▶ _THE PROBLEM_
Lay out the records as a numbered list with blank lines omitted, starting at the line that contains "Open the Home" and ending after the line that contains "click(x=1352, y=28)".

▶ _ENTRIES SUPPLIED_
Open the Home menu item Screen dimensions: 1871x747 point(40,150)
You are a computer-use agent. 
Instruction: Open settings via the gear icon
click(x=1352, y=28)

* * *

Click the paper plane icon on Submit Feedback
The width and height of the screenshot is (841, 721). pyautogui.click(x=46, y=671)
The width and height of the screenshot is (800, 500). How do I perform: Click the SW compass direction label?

* * *

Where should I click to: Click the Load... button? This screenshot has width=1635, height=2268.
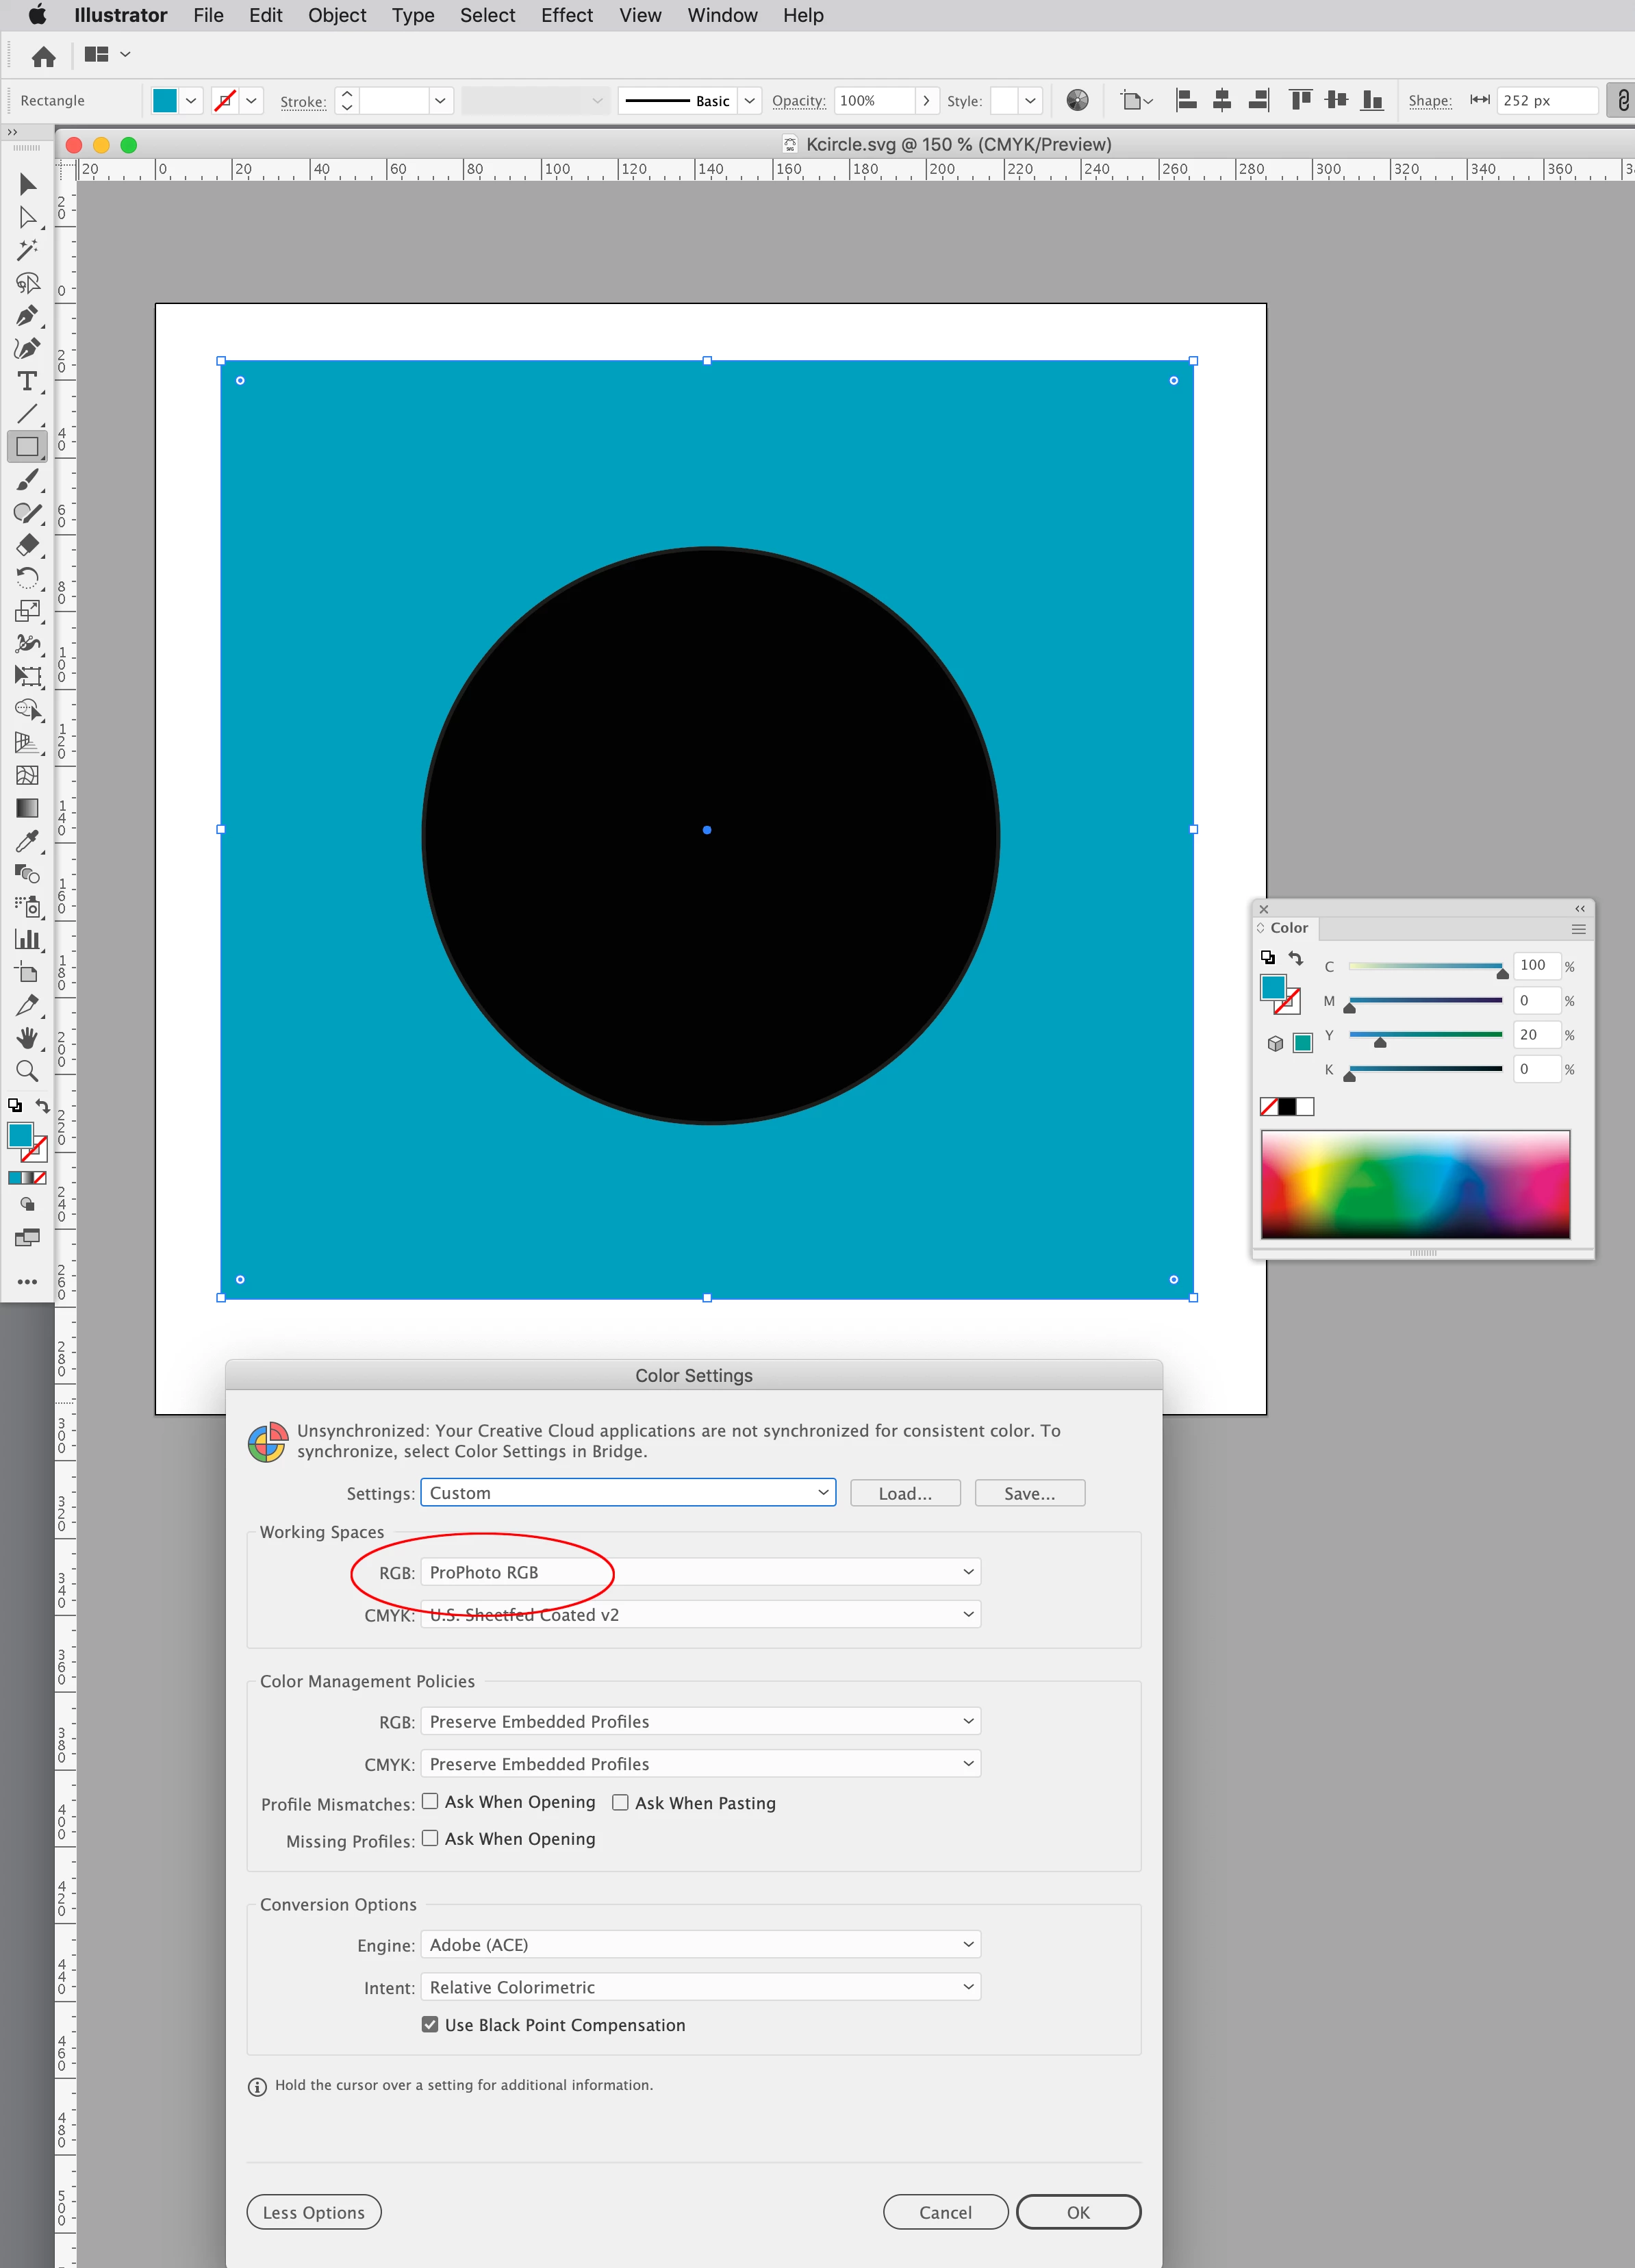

▶ _EXERCISE SOLUTION_
1. Open the Home menu item Screen dimensions: 1871x747 point(40,150)
2. You are a computer-use agent. 
3. Instruction: Open settings via the gear icon
4. click(x=1352, y=28)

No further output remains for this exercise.